**Your goal**
Output all entries below exactly as they are given.
Top of Source material
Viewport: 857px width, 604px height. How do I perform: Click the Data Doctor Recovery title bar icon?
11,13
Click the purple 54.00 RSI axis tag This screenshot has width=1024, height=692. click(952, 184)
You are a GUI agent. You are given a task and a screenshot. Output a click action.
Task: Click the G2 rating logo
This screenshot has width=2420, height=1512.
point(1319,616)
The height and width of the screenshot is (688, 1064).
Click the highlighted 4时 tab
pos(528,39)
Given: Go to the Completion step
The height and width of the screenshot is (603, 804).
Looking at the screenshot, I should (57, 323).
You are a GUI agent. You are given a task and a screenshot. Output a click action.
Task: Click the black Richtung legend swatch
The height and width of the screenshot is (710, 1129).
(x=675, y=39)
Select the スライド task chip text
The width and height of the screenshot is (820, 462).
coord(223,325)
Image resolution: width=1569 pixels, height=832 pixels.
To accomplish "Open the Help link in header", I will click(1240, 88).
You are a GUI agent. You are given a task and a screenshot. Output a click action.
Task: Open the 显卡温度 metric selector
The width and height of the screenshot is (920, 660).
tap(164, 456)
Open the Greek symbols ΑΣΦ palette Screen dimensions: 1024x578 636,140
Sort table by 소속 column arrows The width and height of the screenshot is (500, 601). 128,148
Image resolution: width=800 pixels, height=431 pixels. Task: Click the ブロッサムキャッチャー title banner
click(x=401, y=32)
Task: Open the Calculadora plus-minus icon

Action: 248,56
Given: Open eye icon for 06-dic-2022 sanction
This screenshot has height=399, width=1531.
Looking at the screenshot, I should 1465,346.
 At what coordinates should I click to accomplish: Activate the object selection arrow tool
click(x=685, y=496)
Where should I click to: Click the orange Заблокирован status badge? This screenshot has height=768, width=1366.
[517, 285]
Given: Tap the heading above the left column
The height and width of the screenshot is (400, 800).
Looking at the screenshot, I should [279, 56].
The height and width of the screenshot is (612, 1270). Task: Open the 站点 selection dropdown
Bottom of Source material
**Answer to the exercise**
Viewport: 857px width, 604px height. How do I perform: Click the Data Doctor Recovery title bar icon?
11,13
Click the purple 54.00 RSI axis tag This screenshot has width=1024, height=692. click(952, 184)
You are a GUI agent. You are given a task and a screenshot. Output a click action.
Task: Click the G2 rating logo
This screenshot has width=2420, height=1512.
point(1319,616)
The height and width of the screenshot is (688, 1064).
Click the highlighted 4时 tab
pos(528,39)
Given: Go to the Completion step
The height and width of the screenshot is (603, 804).
Looking at the screenshot, I should (57, 323).
You are a GUI agent. You are given a task and a screenshot. Output a click action.
Task: Click the black Richtung legend swatch
The height and width of the screenshot is (710, 1129).
(x=675, y=39)
Select the スライド task chip text
The width and height of the screenshot is (820, 462).
coord(223,325)
Image resolution: width=1569 pixels, height=832 pixels.
To accomplish "Open the Help link in header", I will click(1240, 88).
You are a GUI agent. You are given a task and a screenshot. Output a click action.
Task: Open the 显卡温度 metric selector
The width and height of the screenshot is (920, 660).
tap(164, 456)
Open the Greek symbols ΑΣΦ palette Screen dimensions: 1024x578 636,140
Sort table by 소속 column arrows The width and height of the screenshot is (500, 601). 128,148
Image resolution: width=800 pixels, height=431 pixels. Task: Click the ブロッサムキャッチャー title banner
click(x=401, y=32)
Task: Open the Calculadora plus-minus icon

Action: 248,56
Given: Open eye icon for 06-dic-2022 sanction
This screenshot has height=399, width=1531.
Looking at the screenshot, I should 1465,346.
 At what coordinates should I click to accomplish: Activate the object selection arrow tool
click(x=685, y=496)
Where should I click to: Click the orange Заблокирован status badge? This screenshot has height=768, width=1366.
[517, 285]
Given: Tap the heading above the left column
The height and width of the screenshot is (400, 800).
Looking at the screenshot, I should [279, 56].
The height and width of the screenshot is (612, 1270). Task: Open the 站点 selection dropdown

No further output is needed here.